Between the paperwork to file in time for this Monday, the anxiety and, for many of us, the inevitable check writing, paying your income tax every year hardly seems like a time for mixing up celebratory drinks. But just as death and taxes are often inextricably linked, so too are alcohol and taxes, which, in tandem, actually shaped American history.
In fact, you may need to take a stiff slug of whiskey before you continue reading this: The federal income tax was instituted to help pave the way for Prohibition.
With the nation’s breweries, wineries and distilleries out of business the federal government needed to find another source of revenue: you and me.
“By the time Congress voted to approve a constitutional amendment authorizing income tax, the antiliquor caucus and the protax caucus were remarkably congruent,” wrote Daniel Okrent in his book Last Call: The Rise and Fall of Prohibition.

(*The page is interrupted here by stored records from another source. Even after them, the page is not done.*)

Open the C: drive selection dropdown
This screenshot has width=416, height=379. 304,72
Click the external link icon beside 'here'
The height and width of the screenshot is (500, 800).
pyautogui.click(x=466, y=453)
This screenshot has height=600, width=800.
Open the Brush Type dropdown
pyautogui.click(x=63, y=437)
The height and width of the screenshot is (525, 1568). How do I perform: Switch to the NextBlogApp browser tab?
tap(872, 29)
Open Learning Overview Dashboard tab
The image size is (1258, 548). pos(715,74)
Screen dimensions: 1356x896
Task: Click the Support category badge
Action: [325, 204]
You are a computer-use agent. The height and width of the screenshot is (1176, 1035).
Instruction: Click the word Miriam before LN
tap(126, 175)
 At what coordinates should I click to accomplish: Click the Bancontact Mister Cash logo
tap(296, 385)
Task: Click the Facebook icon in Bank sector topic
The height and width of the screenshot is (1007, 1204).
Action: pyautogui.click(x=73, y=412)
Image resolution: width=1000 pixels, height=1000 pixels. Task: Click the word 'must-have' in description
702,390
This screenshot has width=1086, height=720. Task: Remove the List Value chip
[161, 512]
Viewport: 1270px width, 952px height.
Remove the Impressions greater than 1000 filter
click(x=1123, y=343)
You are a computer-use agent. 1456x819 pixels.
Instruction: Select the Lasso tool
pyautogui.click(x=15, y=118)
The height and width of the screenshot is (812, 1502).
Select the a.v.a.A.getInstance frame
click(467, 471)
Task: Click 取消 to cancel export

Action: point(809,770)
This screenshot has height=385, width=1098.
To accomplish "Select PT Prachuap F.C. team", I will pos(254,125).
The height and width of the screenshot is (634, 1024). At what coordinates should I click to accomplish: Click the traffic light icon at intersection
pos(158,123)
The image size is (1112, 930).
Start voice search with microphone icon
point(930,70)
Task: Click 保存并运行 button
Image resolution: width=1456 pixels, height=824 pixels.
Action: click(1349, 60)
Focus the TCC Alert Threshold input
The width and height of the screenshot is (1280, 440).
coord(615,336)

Given how significant the change was, it makes sense that there is even an Income Tax Cocktail in Harry Craddock’s legendary art deco The Savoy Cocktail Book, which was originally published in 1930.
It combines gin with both dry and sweet vermouth, a squeeze of orange juice and some bitters.
The concoction is very similar to the classic and extremely popular Bronx cocktail that is only missing the bitters. (The Bronx recipe, according Philip Greene’s Hemingway cocktail companion To Have and Have Another, was most likely first published in 1908.)
The legacy of booze and taxation is at the root of America’s founding.
As any middle school history scholar can tell you, the country’s Founding Fathers were outraged by Britain’s policy of taxation without representation.
However, after driving the redcoats back to England, the country’s first president, George Washington, found himself running a country that had huge debts from the Revolutionary War.
To bridge the gap he was forced to, you guessed it, tax the young country’s farmer distillers. That decision was, of course, less than popular and led to the Whiskey Rebellion, which had to be forcibly put down.
It’s a particularly ironic chapter in American history, considering that Washington himself would later open the country’s largest rye distillery after leaving office.
Even to this day, one reason for the high price of hard alcohol in America is that spirits are taxed at just about every possible level.
Thanks to IRS scheduling you get an extra few days this year to finish filling out your 1040 form. And for those of you who have diligently already filed you certainly deserve a drink (perhaps an Income Tax Cocktail) and for those of you who are still filing, we toast you!
Income Tax Cocktail
Contributed by Harry Craddock
1 dash Angostura Bitters
Juice of one quarter of an orange
.25 oz Dry vermouth
.25 oz Sweet vermouth
.5 oz Dry gin
Add all the ingredients to a cocktail shaker and fill with ice. Shake and strain into a cocktail glass.